# Joinery problems



## pete1256 (May 10, 2013)

I have a craftsman 6"joiner...... For some reason I can never get a tight joint... And it's not consistent either the gaps will be in different places on both boards..... It's driving me crazy cause I'm not sure what I'm doing wrong...... Any help would be greatly appreciated......


----------



## Dave Paine (May 30, 2012)

First check the machine. 
Are the beds parallel?
Are the knives aligned with the outfeed bed?

It does not take much mis-alignment to contribute to such problems.

You need a good straight edge.

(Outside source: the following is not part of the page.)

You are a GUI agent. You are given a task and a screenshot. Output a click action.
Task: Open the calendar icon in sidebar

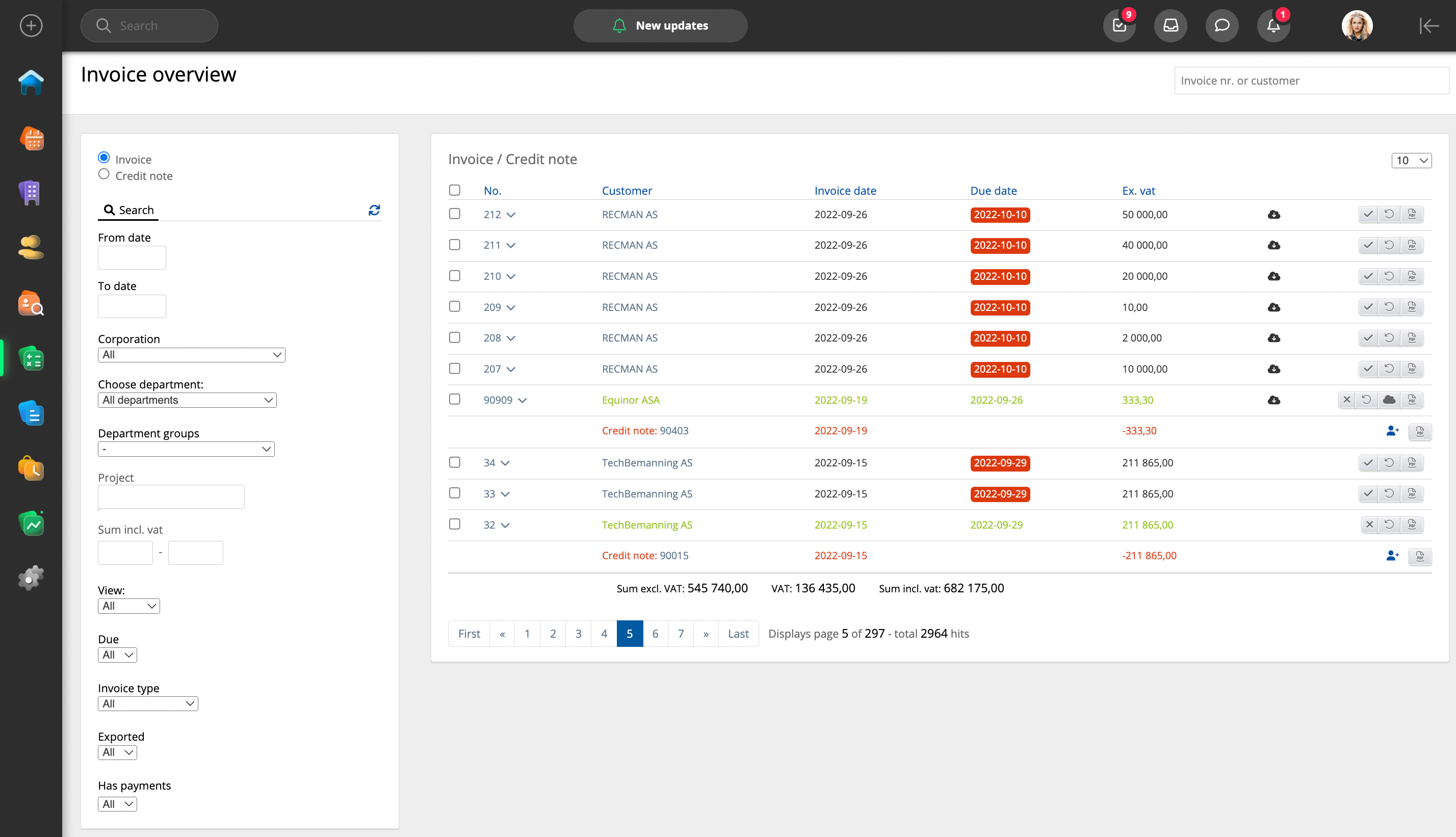31,139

I purchased one, but a piece of heavy angle iron should be good or e.g., 3ft level.

When you have the straight edge on the outfeed bed overhanging the knives and you rotate the head, the knives should be felt to just kiss the straight edge, but not lift it. Need to check at both outside edges.


----------



## pete1256 (May 10, 2013)

Thanks Dave..... Had no idea how badly miss aligned the knives were... Joiner is working great... Thanks for your help...


----------



## rrich (Jun 24, 2009)

One other trick.

For a wide glue up like a table top of such.

Lay the boards out on the bench and choose the most aesthetic grain arrangement. Then draw a line across the boards. Number the boards sequentially. Where the boards will be joined, mark an "I" on the left side of the joint and an "O" on the right side of the joint. Do this for all boards.

At the jointer you'll need to joint all the edges square to the fence of the jointer. Here is the trick.

When you are jointing each edge, put the "I" against the fence and the "O" away from the fence. What this does is to remove any fence squaring error form the joints. (Yes, it really makes a difference.)


----------



## firemedic (Dec 26, 2010)

rrich said:


> One other trick.
> 
> For a wide glue up like a table top of such.
> 
> ...


This is very true, it makes a complimentary angle and can be done with the fence set at any angle you like. It's exactly what's going on when you use hand planes and fold an edge to be jointed.

You may wonder why you would want it set at anything buy 90 buy I've done this in the past (with a hand plane) when jointing extremely thin stock to give more glue surface area.


----------